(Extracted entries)
▽

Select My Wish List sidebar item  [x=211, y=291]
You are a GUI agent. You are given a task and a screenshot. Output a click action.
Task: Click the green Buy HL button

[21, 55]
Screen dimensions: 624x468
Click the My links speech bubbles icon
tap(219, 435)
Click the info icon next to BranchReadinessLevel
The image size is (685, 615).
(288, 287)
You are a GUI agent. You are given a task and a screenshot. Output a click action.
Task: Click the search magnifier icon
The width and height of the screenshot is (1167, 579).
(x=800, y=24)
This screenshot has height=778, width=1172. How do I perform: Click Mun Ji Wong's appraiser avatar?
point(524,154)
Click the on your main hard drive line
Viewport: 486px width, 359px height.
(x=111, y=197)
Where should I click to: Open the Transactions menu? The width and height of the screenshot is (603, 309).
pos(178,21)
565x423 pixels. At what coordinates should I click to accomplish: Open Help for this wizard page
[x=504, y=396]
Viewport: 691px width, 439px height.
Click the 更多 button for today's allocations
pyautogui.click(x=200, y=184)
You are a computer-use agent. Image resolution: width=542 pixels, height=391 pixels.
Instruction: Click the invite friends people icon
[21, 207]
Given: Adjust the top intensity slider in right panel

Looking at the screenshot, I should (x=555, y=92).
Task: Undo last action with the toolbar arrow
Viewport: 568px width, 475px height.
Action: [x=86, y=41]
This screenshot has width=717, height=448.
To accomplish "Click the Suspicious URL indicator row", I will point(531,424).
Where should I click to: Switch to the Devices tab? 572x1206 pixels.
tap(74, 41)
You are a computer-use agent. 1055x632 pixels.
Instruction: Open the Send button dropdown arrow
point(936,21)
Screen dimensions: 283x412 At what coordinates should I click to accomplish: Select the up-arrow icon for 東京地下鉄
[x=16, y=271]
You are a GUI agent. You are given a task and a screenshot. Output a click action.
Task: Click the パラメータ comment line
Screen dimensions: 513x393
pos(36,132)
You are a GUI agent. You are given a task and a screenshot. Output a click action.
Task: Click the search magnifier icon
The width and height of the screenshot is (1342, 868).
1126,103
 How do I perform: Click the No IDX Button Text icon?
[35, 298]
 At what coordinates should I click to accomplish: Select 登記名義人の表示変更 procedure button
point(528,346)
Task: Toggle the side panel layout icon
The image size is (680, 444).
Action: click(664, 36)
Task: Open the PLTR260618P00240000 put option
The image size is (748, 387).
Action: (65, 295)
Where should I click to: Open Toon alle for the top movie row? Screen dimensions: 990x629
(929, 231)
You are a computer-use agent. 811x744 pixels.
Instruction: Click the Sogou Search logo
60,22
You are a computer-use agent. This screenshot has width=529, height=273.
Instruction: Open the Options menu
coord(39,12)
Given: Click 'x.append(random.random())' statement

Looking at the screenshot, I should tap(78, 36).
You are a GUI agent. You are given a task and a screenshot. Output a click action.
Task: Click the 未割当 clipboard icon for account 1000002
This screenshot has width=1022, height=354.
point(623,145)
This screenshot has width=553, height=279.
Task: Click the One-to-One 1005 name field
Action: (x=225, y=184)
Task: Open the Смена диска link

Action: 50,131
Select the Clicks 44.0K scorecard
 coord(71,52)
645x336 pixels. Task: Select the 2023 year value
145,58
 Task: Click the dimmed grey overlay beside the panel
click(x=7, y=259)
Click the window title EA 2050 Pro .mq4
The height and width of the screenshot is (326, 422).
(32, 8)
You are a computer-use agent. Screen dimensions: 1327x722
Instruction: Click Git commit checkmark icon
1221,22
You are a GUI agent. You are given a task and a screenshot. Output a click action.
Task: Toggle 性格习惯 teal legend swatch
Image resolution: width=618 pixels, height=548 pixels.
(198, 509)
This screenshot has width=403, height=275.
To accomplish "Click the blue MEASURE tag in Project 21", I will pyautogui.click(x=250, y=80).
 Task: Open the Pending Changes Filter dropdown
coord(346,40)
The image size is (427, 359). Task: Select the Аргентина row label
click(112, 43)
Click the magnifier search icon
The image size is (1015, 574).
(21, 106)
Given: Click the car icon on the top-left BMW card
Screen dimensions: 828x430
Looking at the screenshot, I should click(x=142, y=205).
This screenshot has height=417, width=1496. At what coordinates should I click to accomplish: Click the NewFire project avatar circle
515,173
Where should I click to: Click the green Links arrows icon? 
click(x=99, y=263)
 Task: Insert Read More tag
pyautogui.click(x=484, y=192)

△

PROBLEM TO SOLVE: Output the entries above as a JSON list of strings, one string per line, skipping blank lines.

SOLUTION TO THIS PROBLEM:
[
  "Select My Wish List sidebar item  [x=211, y=291]",
  "You are a GUI agent. You are given a task and a screenshot. Output a click action.",
  "Task: Click the green Buy HL button",
  "[21, 55]",
  "Screen dimensions: 624x468",
  "Click the My links speech bubbles icon",
  "tap(219, 435)",
  "Click the info icon next to BranchReadinessLevel",
  "The image size is (685, 615).",
  "(288, 287)",
  "You are a GUI agent. You are given a task and a screenshot. Output a click action.",
  "Task: Click the search magnifier icon",
  "The width and height of the screenshot is (1167, 579).",
  "(x=800, y=24)",
  "This screenshot has height=778, width=1172. How do I perform: Click Mun Ji Wong's appraiser avatar?",
  "point(524,154)",
  "Click the on your main hard drive line",
  "Viewport: 486px width, 359px height.",
  "(x=111, y=197)",
  "Where should I click to: Open the Transactions menu? The width and height of the screenshot is (603, 309).",
  "pos(178,21)",
  "565x423 pixels. At what coordinates should I click to accomplish: Open Help for this wizard page",
  "[x=504, y=396]",
  "Viewport: 691px width, 439px height.",
  "Click the 更多 button for today's allocations",
  "pyautogui.click(x=200, y=184)",
  "You are a computer-use agent. Image resolution: width=542 pixels, height=391 pixels.",
  "Instruction: Click the invite friends people icon",
  "[21, 207]",
  "Given: Adjust the top intensity slider in right panel",
  "Looking at the screenshot, I should (x=555, y=92).",
  "Task: Undo last action with the toolbar arrow",
  "Viewport: 568px width, 475px height.",
  "Action: [x=86, y=41]",
  "This screenshot has width=717, height=448.",
  "To accomplish \"Click the Suspicious URL indicator row\", I will point(531,424).",
  "Where should I click to: Switch to the Devices tab? 572x1206 pixels.",
  "tap(74, 41)",
  "You are a computer-use agent. 1055x632 pixels.",
  "Instruction: Open the Send button dropdown arrow",
  "point(936,21)",
  "Screen dimensions: 283x412 At what coordinates should I click to accomplish: Select the up-arrow icon for 東京地下鉄",
  "[x=16, y=271]",
  "You are a GUI agent. You are given a task and a screenshot. Output a click action.",
  "Task: Click the パラメータ comment line",
  "Screen dimensions: 513x393",
  "pos(36,132)",
  "You are a GUI agent. You are given a task and a screenshot. Output a click action.",
  "Task: Click the search magnifier icon",
  "The width and height of the screenshot is (1342, 868).",
  "1126,103",
  " How do I perform: Click the No IDX Button Text icon?",
  "[35, 298]",
  " At what coordinates should I click to accomplish: Select 登記名義人の表示変更 procedure button",
  "point(528,346)",
  "Task: Toggle the side panel layout icon",
  "The image size is (680, 444).",
  "Action: click(664, 36)",
  "Task: Open the PLTR260618P00240000 put option",
  "The image size is (748, 387).",
  "Action: (65, 295)",
  "Where should I click to: Open Toon alle for the top movie row? Screen dimensions: 990x629",
  "(929, 231)",
  "You are a computer-use agent. 811x744 pixels.",
  "Instruction: Click the Sogou Search logo",
  "60,22",
  "You are a computer-use agent. This screenshot has width=529, height=273.",
  "Instruction: Open the Options menu",
  "coord(39,12)",
  "Given: Click 'x.append(random.random())' statement",
  "Looking at the screenshot, I should tap(78, 36).",
  "You are a GUI agent. You are given a task and a screenshot. Output a click action.",
  "Task: Click the 未割当 clipboard icon for account 1000002",
  "This screenshot has width=1022, height=354.",
  "point(623,145)",
  "This screenshot has width=553, height=279.",
  "Task: Click the One-to-One 1005 name field",
  "Action: (x=225, y=184)",
  "Task: Open the Смена диска link",
  "Action: 50,131",
  "Select the Clicks 44.0K scorecard",
  " coord(71,52)",
  "645x336 pixels. Task: Select the 2023 year value",
  "145,58",
  " Task: Click the dimmed grey overlay beside the panel",
  "click(x=7, y=259)",
  "Click the window title EA 2050 Pro .mq4",
  "The height and width of the screenshot is (326, 422).",
  "(32, 8)",
  "You are a computer-use agent. Screen dimensions: 1327x722",
  "Instruction: Click Git commit checkmark icon",
  "1221,22",
  "You are a GUI agent. You are given a task and a screenshot. Output a click action.",
  "Task: Toggle 性格习惯 teal legend swatch",
  "Image resolution: width=618 pixels, height=548 pixels.",
  "(198, 509)",
  "This screenshot has width=403, height=275.",
  "To accomplish \"Click the blue MEASURE tag in Project 21\", I will pyautogui.click(x=250, y=80).",
  " Task: Open the Pending Changes Filter dropdown",
  "coord(346,40)",
  "The image size is (427, 359). Task: Select the Аргентина row label",
  "click(112, 43)",
  "Click the magnifier search icon",
  "The image size is (1015, 574).",
  "(21, 106)",
  "Given: Click the car icon on the top-left BMW card",
  "Screen dimensions: 828x430",
  "Looking at the screenshot, I should click(x=142, y=205).",
  "This screenshot has height=417, width=1496. At what coordinates should I click to accomplish: Click the NewFire project avatar circle",
  "515,173",
  "Where should I click to: Click the green Links arrows icon? ",
  "click(x=99, y=263)",
  " Task: Insert Read More tag",
  "pyautogui.click(x=484, y=192)"
]